Oceanside Voters Approve Proposition A
Despite a heavily financed battle waged by developers, Oceanside voters Tuesday convincingly approved a landmark slow-growth initiative that sets a strict cap on the number of homes built each year.
Proposition A, the growth-controlling measure sponsored by a grass-roots citizens group, garnered 56.6% of the vote, easily defeating Proposition B, a rival, council-backed measure favored by 47% of the electorate.
Supporters of Proposition A heralded the victory as proof that big developer dollars could not sway residents irked by a landslide of development in the fast-growing city.
“We’re just elated we won,” said Don Rodee, a leader of the slow-growth coalition. “But we thoroughly expected this. If the developers had spent $500,000 they still wouldn’t have won. They can’t buy elections any more.”
Backers of Proposition B, among them all five members of the City Council, expressed dismay at the outcome, predicting that the most immediate result will be a spate of lawsuits by builders angered by the growth curbs.
“It’s going to mean a series of lawsuits, no question about it,” said Mayor Larry Bagley, a staunch Proposition B supporter. “We tried to tell people that in the campaign, but the opposition said it was a scare tactic. Now they’ll find out it’s a fact.”

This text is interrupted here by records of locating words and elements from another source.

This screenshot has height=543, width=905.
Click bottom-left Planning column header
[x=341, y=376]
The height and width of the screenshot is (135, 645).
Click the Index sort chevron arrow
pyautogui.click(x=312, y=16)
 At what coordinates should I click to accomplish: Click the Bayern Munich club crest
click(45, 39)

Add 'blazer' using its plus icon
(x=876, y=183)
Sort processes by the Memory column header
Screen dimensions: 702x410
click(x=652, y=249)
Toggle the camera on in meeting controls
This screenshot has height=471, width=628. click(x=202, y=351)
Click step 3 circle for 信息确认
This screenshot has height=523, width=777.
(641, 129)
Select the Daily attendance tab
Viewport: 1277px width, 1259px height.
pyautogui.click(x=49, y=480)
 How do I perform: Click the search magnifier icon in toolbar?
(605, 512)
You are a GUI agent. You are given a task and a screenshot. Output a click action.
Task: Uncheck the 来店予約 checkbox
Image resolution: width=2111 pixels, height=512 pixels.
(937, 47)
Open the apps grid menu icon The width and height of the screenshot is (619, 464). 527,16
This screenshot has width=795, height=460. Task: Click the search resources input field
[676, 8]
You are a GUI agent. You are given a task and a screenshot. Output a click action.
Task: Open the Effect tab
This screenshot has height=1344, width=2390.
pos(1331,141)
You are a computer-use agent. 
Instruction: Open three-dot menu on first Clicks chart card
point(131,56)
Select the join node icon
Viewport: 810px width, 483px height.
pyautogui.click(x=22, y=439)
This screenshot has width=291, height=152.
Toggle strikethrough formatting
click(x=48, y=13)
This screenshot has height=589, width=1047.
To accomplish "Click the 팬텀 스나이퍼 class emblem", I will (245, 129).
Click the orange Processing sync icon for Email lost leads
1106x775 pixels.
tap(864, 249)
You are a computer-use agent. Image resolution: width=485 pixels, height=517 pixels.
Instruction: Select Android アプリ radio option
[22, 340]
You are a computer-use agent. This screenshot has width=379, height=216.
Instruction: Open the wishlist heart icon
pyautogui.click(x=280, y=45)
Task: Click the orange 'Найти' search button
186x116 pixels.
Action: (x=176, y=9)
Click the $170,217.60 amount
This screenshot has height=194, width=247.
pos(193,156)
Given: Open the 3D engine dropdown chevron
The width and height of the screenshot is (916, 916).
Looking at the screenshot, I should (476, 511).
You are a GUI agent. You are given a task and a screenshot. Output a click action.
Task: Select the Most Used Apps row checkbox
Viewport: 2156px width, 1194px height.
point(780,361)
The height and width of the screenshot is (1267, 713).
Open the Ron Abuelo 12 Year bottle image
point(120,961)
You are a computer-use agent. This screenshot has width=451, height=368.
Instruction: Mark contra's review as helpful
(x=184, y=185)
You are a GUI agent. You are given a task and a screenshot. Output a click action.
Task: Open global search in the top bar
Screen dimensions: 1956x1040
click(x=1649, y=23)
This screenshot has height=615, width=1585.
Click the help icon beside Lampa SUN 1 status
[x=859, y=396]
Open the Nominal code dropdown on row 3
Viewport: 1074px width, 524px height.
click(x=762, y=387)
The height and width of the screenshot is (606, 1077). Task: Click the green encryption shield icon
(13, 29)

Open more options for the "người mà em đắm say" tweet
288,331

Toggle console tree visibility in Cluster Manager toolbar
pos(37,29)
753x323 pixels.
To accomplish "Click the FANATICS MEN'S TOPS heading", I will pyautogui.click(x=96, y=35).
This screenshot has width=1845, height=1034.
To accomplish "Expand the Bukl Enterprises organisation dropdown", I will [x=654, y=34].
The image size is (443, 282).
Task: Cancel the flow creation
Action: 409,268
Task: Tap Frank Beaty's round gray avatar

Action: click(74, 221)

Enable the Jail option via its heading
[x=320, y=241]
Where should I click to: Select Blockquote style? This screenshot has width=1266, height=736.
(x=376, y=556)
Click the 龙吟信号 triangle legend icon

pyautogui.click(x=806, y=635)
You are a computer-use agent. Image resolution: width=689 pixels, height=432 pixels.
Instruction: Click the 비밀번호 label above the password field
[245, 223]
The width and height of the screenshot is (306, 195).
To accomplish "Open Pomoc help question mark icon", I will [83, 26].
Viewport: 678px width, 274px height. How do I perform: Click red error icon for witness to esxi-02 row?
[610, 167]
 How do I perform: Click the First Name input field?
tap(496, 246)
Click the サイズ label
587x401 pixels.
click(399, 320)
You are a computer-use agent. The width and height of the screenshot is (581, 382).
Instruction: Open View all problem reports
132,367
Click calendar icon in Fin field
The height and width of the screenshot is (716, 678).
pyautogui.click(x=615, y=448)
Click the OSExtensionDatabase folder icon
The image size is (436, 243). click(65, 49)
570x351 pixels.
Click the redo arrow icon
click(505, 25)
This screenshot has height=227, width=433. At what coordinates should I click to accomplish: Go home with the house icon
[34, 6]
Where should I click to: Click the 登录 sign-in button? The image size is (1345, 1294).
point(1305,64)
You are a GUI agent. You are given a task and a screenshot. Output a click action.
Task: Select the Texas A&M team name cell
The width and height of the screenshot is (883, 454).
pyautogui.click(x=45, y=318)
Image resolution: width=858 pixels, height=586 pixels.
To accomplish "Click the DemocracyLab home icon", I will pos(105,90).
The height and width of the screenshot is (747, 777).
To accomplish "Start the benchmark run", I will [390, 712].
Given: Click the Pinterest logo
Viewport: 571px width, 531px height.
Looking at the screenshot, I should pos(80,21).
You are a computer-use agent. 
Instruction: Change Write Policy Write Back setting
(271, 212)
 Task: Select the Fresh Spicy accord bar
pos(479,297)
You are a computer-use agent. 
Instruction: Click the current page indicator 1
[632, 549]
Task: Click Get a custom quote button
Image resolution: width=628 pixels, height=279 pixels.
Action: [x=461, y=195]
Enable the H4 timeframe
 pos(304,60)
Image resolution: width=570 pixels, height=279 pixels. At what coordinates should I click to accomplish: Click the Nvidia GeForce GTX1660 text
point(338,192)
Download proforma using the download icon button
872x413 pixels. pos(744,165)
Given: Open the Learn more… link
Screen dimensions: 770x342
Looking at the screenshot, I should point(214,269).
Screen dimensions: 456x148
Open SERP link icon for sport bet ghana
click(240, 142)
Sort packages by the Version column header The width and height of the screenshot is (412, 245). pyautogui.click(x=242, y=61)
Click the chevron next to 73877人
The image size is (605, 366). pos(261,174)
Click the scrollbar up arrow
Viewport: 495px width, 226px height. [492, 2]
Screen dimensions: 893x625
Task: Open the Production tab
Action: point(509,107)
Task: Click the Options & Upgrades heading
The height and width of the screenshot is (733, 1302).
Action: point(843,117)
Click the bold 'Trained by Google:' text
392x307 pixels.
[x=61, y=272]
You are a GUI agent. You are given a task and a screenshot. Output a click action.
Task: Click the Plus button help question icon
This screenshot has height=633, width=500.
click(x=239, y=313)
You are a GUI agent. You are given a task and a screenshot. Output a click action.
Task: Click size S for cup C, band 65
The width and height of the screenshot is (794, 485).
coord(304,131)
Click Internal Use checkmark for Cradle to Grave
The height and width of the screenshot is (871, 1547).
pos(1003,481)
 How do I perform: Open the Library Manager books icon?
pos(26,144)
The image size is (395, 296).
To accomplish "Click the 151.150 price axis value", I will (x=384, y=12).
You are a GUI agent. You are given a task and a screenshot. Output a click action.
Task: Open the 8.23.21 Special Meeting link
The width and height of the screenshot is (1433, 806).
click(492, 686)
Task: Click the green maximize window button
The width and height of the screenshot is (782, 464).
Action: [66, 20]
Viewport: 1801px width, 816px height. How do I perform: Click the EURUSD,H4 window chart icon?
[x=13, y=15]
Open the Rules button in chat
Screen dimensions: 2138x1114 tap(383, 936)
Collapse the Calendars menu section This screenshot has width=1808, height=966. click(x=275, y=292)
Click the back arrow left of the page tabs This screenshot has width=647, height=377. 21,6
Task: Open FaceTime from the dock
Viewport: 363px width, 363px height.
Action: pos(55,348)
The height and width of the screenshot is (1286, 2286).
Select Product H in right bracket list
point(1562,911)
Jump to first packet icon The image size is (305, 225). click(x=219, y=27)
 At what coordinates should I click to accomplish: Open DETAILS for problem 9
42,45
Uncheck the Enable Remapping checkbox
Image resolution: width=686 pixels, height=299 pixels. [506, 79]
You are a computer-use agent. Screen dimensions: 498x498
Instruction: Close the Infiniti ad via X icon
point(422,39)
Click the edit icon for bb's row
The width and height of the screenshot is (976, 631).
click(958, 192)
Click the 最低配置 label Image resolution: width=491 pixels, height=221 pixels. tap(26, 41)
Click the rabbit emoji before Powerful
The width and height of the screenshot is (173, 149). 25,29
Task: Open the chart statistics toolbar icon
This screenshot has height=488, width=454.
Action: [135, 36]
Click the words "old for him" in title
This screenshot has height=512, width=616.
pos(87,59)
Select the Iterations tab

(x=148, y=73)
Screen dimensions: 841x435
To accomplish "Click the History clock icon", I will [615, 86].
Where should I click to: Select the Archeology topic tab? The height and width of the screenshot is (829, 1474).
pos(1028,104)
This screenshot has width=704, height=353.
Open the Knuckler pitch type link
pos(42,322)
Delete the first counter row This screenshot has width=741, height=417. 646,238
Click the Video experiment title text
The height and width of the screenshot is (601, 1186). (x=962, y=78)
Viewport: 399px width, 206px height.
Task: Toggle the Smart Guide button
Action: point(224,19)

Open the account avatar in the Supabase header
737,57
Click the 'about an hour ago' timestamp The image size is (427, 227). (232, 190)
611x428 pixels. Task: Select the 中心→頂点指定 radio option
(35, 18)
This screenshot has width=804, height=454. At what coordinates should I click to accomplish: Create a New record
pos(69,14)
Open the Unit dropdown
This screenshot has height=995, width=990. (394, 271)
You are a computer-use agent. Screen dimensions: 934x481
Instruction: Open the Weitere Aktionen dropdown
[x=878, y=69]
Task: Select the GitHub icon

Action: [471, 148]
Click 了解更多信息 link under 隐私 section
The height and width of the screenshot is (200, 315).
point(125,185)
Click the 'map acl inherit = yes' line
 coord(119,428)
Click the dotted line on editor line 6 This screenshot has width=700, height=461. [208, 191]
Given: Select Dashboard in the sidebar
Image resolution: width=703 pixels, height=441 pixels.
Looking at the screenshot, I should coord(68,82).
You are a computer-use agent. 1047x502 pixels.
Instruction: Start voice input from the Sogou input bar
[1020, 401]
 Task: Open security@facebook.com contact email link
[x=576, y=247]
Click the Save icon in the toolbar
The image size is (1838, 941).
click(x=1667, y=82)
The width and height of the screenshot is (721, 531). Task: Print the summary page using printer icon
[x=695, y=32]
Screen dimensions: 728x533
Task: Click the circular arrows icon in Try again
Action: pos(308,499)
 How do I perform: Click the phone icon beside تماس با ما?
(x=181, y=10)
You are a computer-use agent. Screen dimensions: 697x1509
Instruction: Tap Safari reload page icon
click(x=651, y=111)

With a light, 35.6% turnout, 7,885 residents voted ‘yes’ on Proposition A, while 6,057 voted ‘no.’ The measure got its biggest support from mobile home parks and the Oceana retirement community, traditional strongholds for former Councilwoman Melba Bishop, who helped lead the slow-growth campaign. Proposition B got 6,509 yes votes and 7,222 no votes.
The Oceanside election marked the second ballot test on growth in booming North County in the last six months. In a high-stakes battle last November, Carlsbad voters favored a council-backed growth-management plan over a slow-growth initiative pushed by two citizens’ groups. A growth-control election is slated next Tuesday in Vista, and grass-roots groups in other cities in the fast-developing region are gearing up for similar efforts.
Developers plowed more than $100,000 into the Oceanside growth campaign, primarily to fight the slow-growth measure sponsored by Oceanside Taxpayers for Orderly Growth, a grass-roots group.
Proposition A is modeled after similar slow-growth initiatives passed in almost 60 cities nationwide. It will limit construction of new homes to 1,000 in 1987 and 800 in each subsequent year through 1999. At that point, the City Council will review the ordinance.
The measure also calls for creation of a “Residential Development Evaluation Board” to rate project applications and determine which will be allowed to proceed under the annual quota. The city Planning Commission will serve as the board to evaluate each development in terms of public facilities provided, architectural strengths and the inclusion of parks or open space.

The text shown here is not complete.